Birthday celebration
Annie B. Robert turns 99

Glen Korstrom
Northern News Services

NNSL (Dec 04/98) - Dozens of relatives and well wishers packed the Inuvik Regional Hospital's long-term care unit Nov. 26 to help Annie B. Robert mark her 99th birthday.

Great great-grandchildren and others helped her blow out candles on a cake decorated to show how the woman has survived most of the past century.

Annie was born in the Yukon Nov. 26, 1899, and lived there a long time, according to eldest daughter, 78-year-old Elizabeth Greenland.

Three of Annie's nine children are still alive: Elizabeth, Jessie Robert in Whitehorse and Jane Charlie in Fort McPherson.

How does it feel to be 99 years old?

"What God wants me to live or how long, that's what I'm happy to follow. That's the way I think about it," Annie said in Gwich'in with Elizabeth translating into English.

When younger, Annie used to travel a lot by dog team from Dawson to Mayo in the Yukon.

"She went through all those things," Elizabeth says.

When Annie is asked about highlights of her life, she says, "Sometimes, I used to think about things I used to do, but now I'm poor and I don't think about it now."

Now living in the Inuvik Regional Hospital's long-term care unit, Annie says she loves it because the nurses are good to her.

"If I can be that lively when I'm 99, sure, I'd like to live that long," granddaughter Lori Greenland says.
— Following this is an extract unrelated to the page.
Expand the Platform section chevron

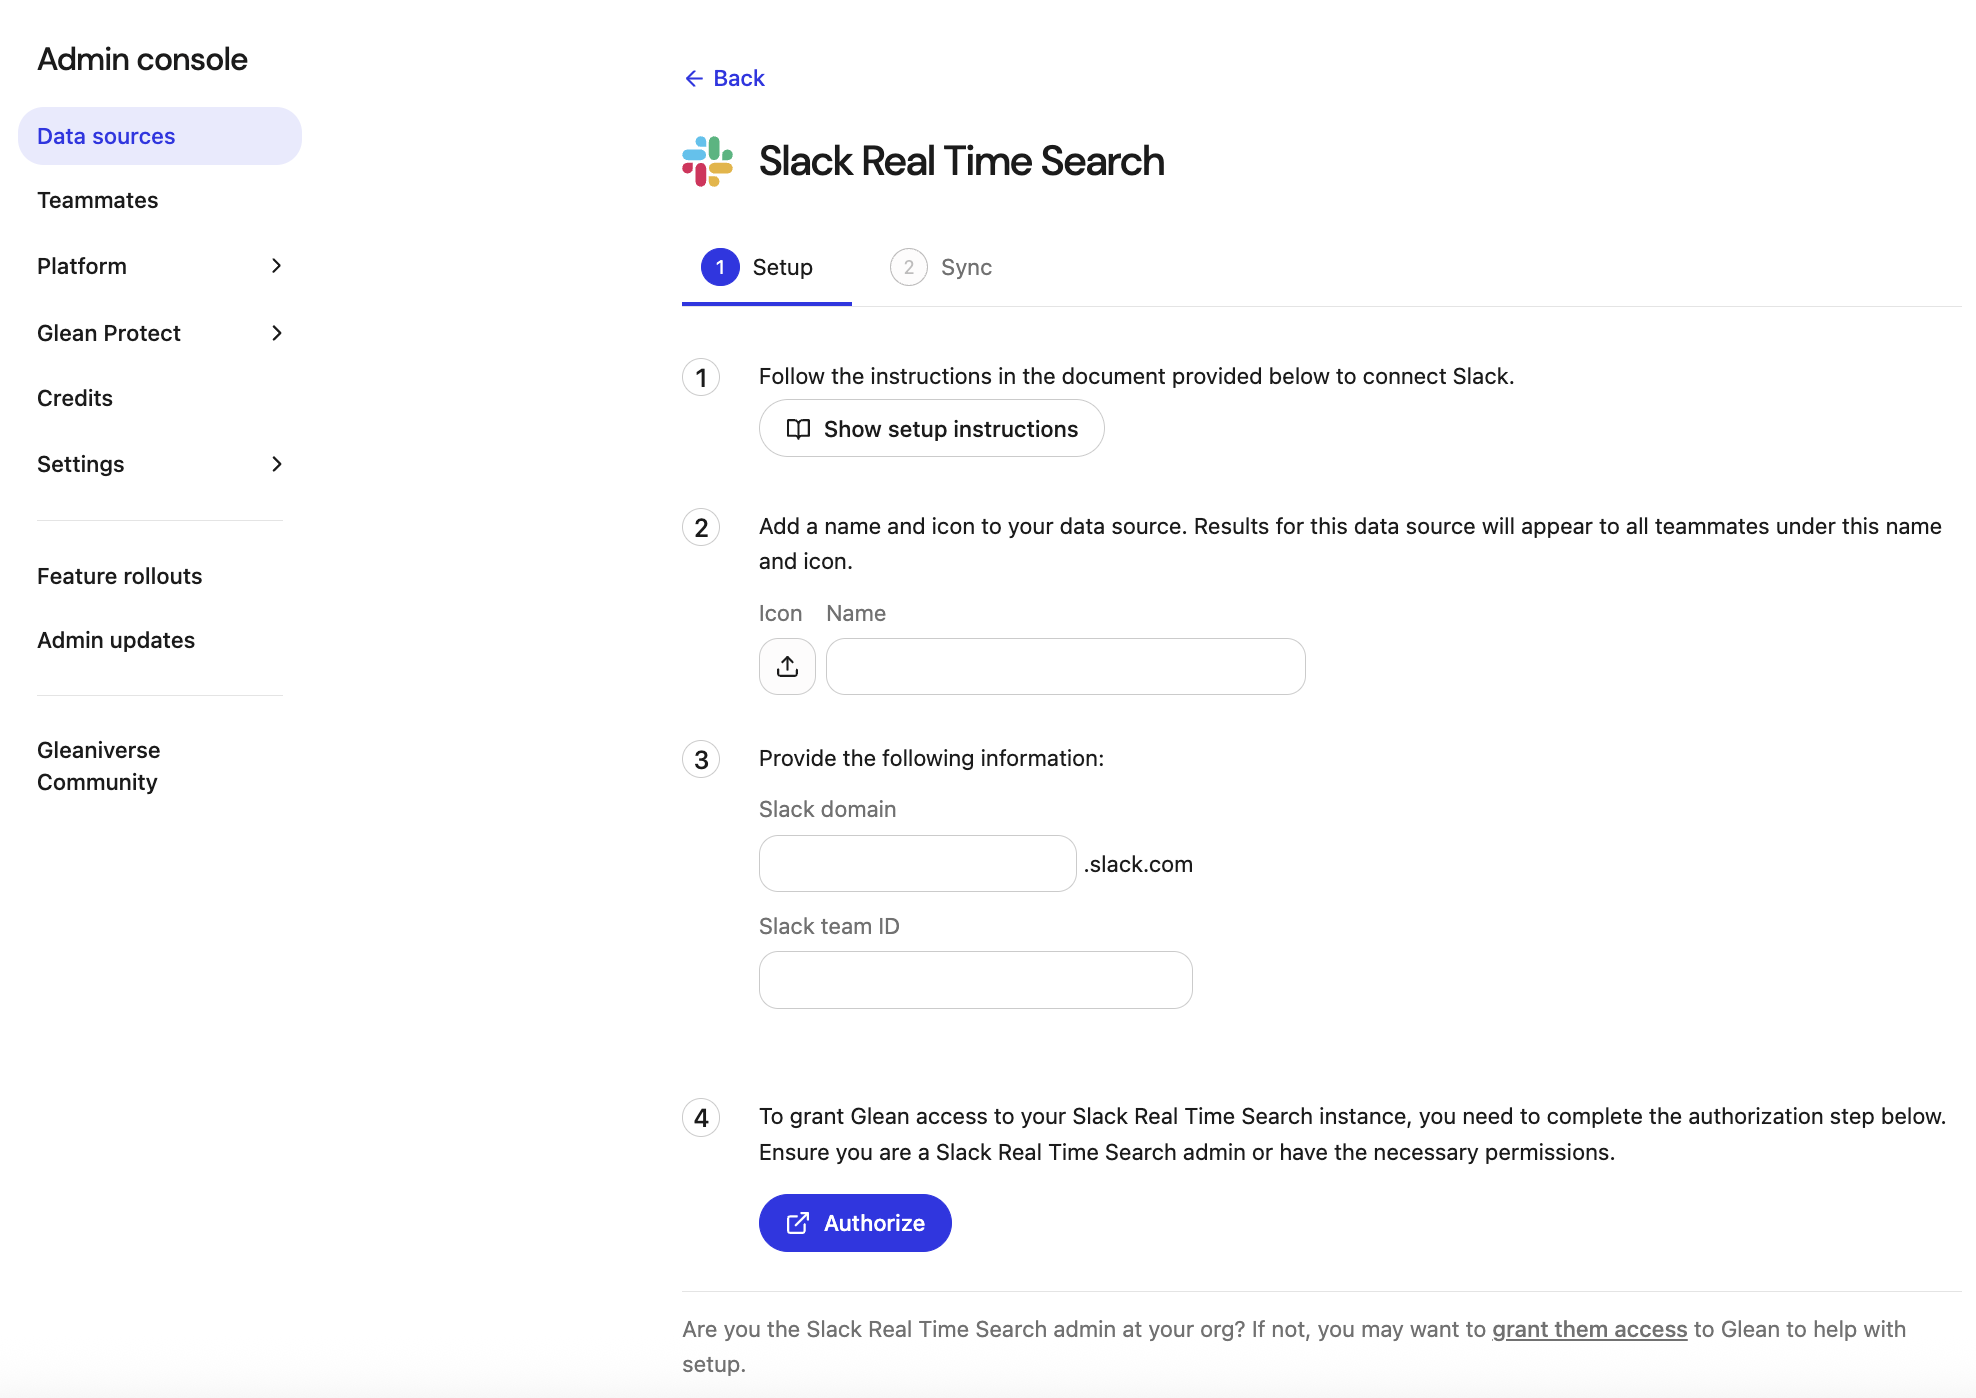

"She knows what she's doing. She remembers everything from long ago. I wish I were like that."

Elizabeth says when she was a child, she was raised in Fort McPherson by her grandmother while Annie went off on the land to the Yukon with Annie's husband and Elizabeth's father, Alfred Bonnetplume.

"She left me with my grandmother and then they went over to Dawson and lived there for five years. She travelled around in the bush lots," Elizabeth says.

Elizabeth says she stayed behind because her grandmother had lost a daughter and wanted to raise another child.

And, as for why Annie and Alfred went off to the land instead of staying in Fort McPherson?

"We had to go off into the bush to live," Elizabeth says of the Gwich'in.

"We looked for meat. We looked for fur to make money."